Überraschend war die Aktion hinsichtlich der Zahl der Arbeitnehmer, die sie organisieren konnten, und der Tatsache, dass sie Unterstützung von Fahrern im ganzen Land sowie von Verbrauchern erhielt.

In der Zeit nach der Pandemie sei die kollektive Aktion „bemerkenswert“ gewesen, sagte Chau, insbesondere nachdem Chen Guojiang, ein Lebensmittellieferant, 2021 in Peking wegen ähnlicher Beschwerden verhaftet worden war. Das sei „ein Signal an die Arbeiter“, sagte Chau.
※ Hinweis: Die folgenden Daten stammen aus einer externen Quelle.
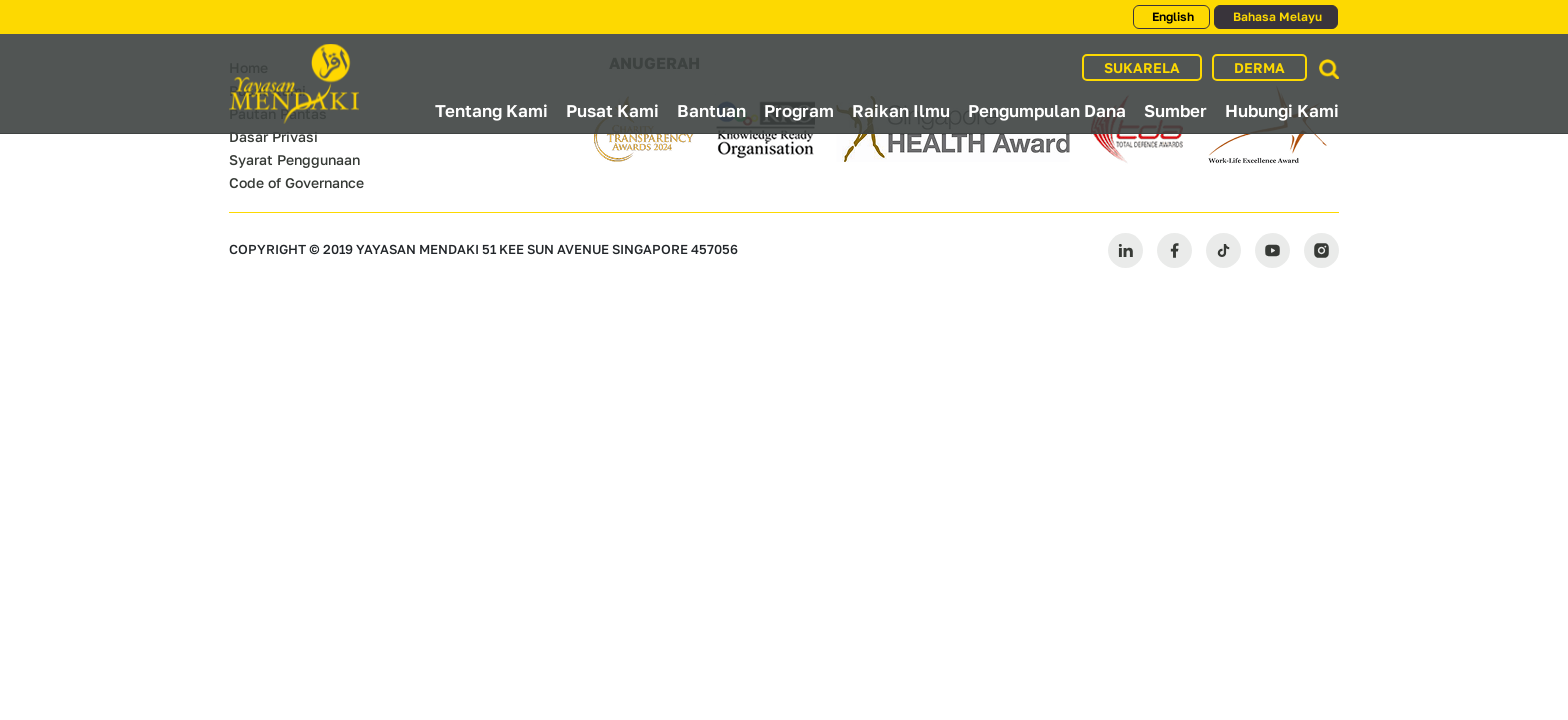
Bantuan (711, 110)
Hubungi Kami (1282, 110)
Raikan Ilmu (901, 110)
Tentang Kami (491, 110)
Wasserstrom fügte hinzu: „Streiks führen manchmal zu kleinen Erfolgen, um die Menschen wieder an die Arbeit zu bringen, aber manchmal werden kleine Zugeständnisse gemacht und die Organisatoren bestraft.“

Doch beim Meituan-Streik im letzten Monat schien das Unternehmen nachzugeben und traf mehrere Arbeiter. Die öffentliche Sympathie für die Fahrer habe ihrem Fall geholfen, so Chau. Doch wer für höhere Forderungen agitieren will, wird vorsichtig sein: Chen postete 2022 auf seinem WeChat-Account ein Video, in dem er scheinbar freigelassen wurde, von Streiks redet er aber nicht mehr.